◆ **Directions**
The required answer is the run of lines from the one holding "Task: Open the #مهسا_امینی hashtag" to the end of the data below, copied exactly and free of pictures.

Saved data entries
——

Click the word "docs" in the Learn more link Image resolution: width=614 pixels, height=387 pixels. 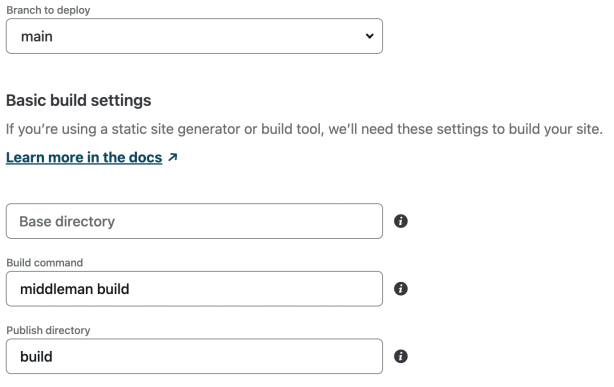pyautogui.click(x=145, y=157)
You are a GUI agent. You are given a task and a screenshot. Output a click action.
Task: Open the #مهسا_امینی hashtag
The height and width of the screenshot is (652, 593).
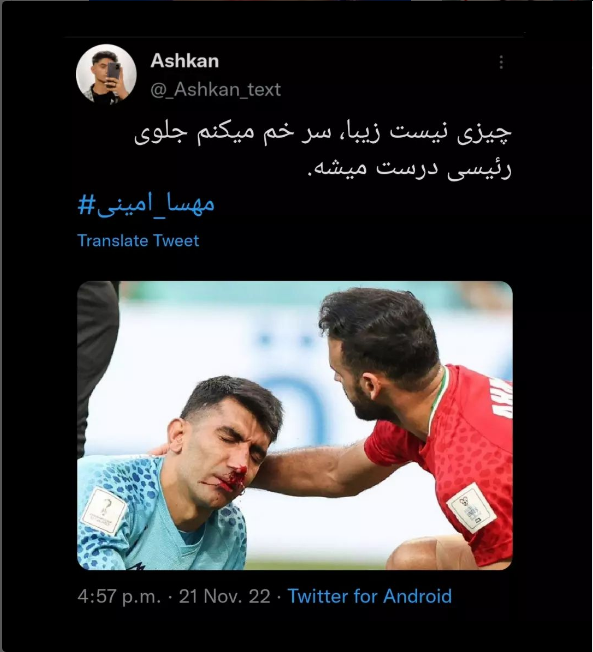146,203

——

◆ **Written answer**
Task: Open the #مهسا_امینی hashtag
The height and width of the screenshot is (652, 593).
146,203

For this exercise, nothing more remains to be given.